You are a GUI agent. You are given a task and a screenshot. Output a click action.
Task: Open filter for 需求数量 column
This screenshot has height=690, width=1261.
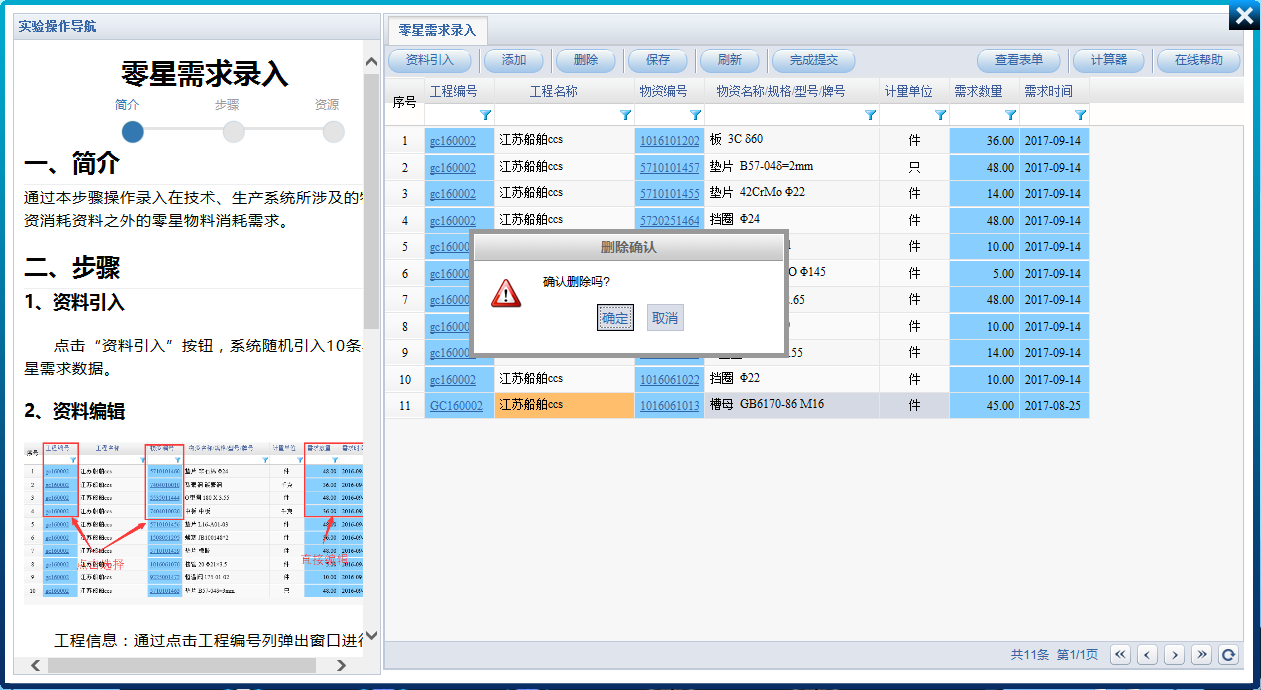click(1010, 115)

* * *

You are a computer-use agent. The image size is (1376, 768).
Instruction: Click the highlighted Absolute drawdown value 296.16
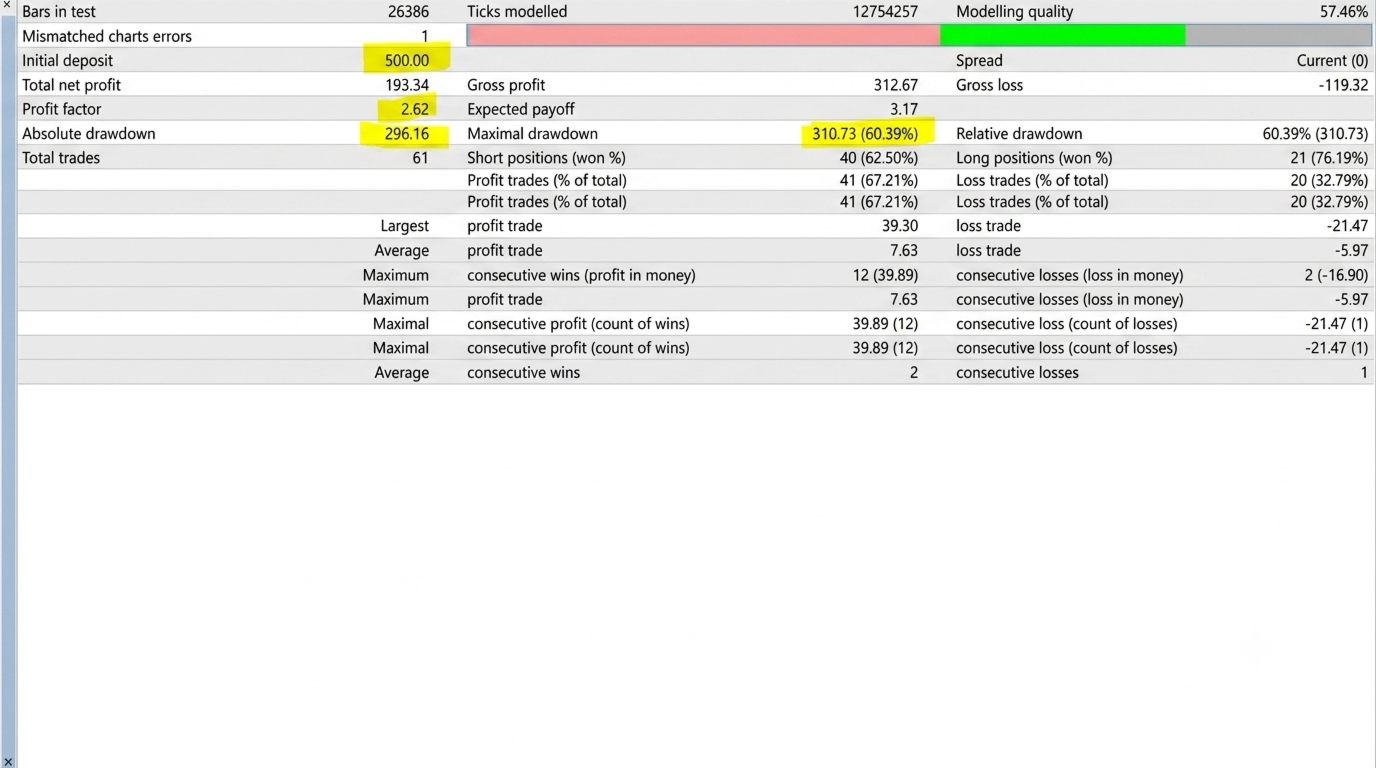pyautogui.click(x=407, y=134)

...

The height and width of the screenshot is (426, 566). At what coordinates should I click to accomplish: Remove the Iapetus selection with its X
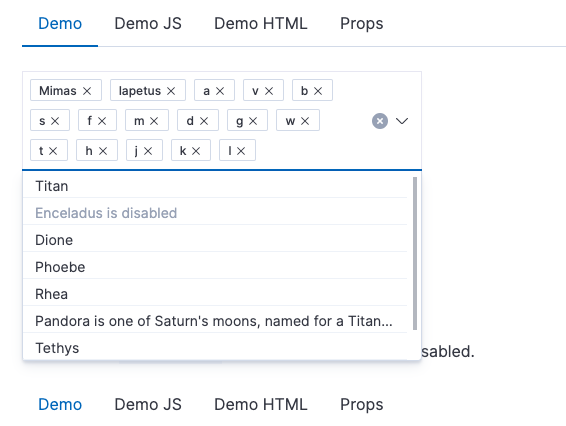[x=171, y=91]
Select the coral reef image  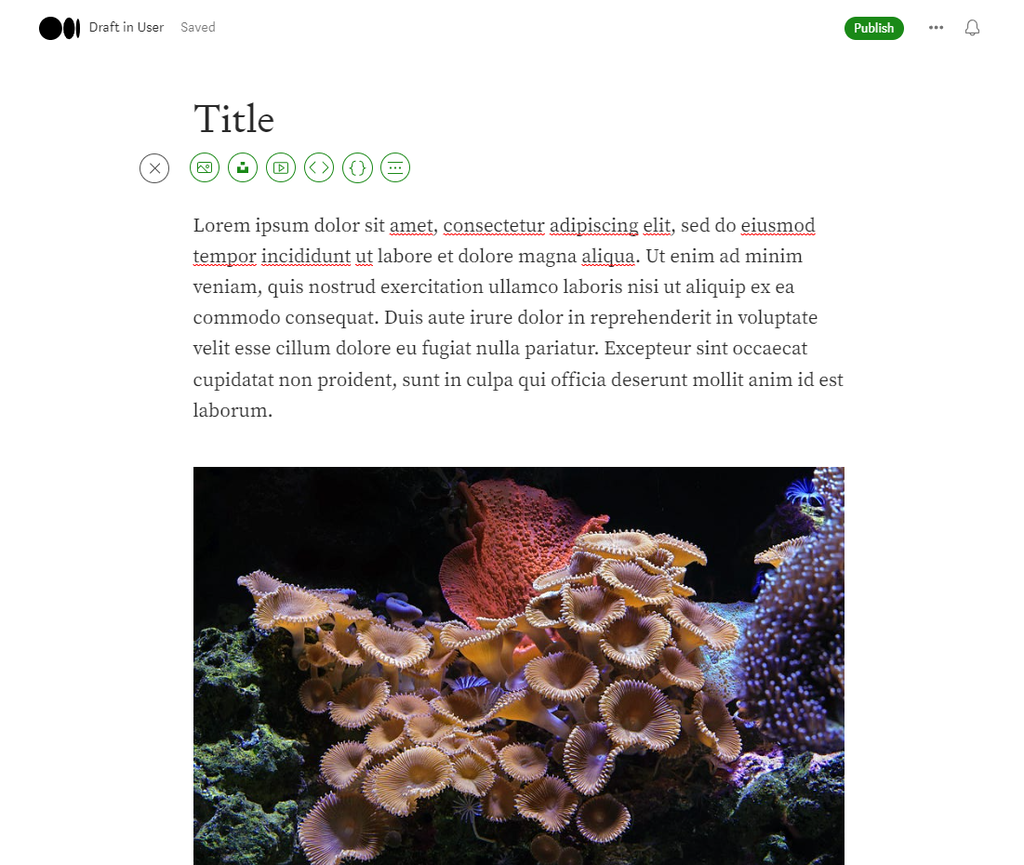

> **WHAT THIS TASK INVOLVES**
Take each line of the material that contains the word "agent" and list it.

> **RESPONSE BELOW**
You are a GUI agent. You are given a task and a screenshot. Output a click action.
You are a computer-use agent. The image size is (1376, 768).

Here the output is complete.